[課題内容]
輸血をめぐる裁判の本文を、最後の文の後から書き継いでください。

[抜粋本文]
++++++++++

12月30日,金曜日,病院側は,病室にいた夫や近親者が反対しているにもかかわらず,姉妹に輸血を施しました。その晩,姉妹のベッド脇で立ちはだかり輸血が施されるのを妨害した容疑で,家族数名と長老が逮捕されました。12月31日,土曜日の朝,逮捕のニュースがニューヨーク市とロングアイランドで報道されました。
若い頃のフィリップ・ブラムリー兄弟と私
私たちは控訴し,月曜日の午前,裁判長のミルトン・モレン氏と話すことができました。私は事件の概要を説明し,第一審の裁判官が本人に意見を述べる機会を与えることなく輸血を許可した,ということを強調しました。モレン裁判官は,その日の午後に裁判官室に来るよう招いてくれました。事実を確認し,関連する法律について話し合うためです。私の部門監督であるフィリップ・ブラムリー兄弟と共に,その日の夕方,モレン裁判官を訪ねました。モレン裁判官は病院側の弁護士も招いていました。激しい議論が交わされました。ブラムリー兄弟は,「冷静に」と書いたメモを私に見せました。今から思うと,良いアドバイスでした。相手の弁護士を論破しようと,熱くなり過ぎていたからです。

++++++++++

[表示情報]

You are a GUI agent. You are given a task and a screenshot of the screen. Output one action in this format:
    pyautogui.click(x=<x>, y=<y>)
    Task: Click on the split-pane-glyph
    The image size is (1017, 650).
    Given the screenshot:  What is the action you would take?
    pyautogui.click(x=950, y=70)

++++++++++

[回答内容]
左から: リチャード・モーク,グレゴリー・オールズ,ポール・ポリドロ,フィリップ・ブラムリー,私,マリオ・モレノ。私たちの弁護団が米国最高裁判所で「ものみの塔聖書冊子協会 対 ストラットン村」事件に関して口頭弁論を行った日。(「目ざめよ!」2003年1月8日号を参照。)
1時間ほどたってからモレン裁判官は,その件を翌朝一番に扱うと言いました。私たちが裁判官室から帰る時,モレン裁判官は,「明日,彼らは苦労するでしょうね」と言いました。病院側の弁護士が自分たちの立場の妥当性を示すのは厳しいだろう,と言っていたのです。私たちの方が有利であるということをエホバが教えてくれたように感じました。エホバが私たちを用いてご自分の望むことを行っているのが分かり,謙虚な気持ちになりました。
私たちは,夜遅くまで,翌日午前の裁判のための準備をしました。裁判所はブルックリン・ベテルのすぐ近くにあったので,当時少人数だった法律部門のメンバーのほとんどは歩いて行きました。4人の裁判官は私たちの主張を聞いた後,輸血を許可する命令を取り消しました。ニコロー姉妹勝訴のこの判決により,本人に意見を述べる機会を与えずに裁判所命令を下すのは,憲法で保障されている基本的人権の侵害であることが明らかにされました。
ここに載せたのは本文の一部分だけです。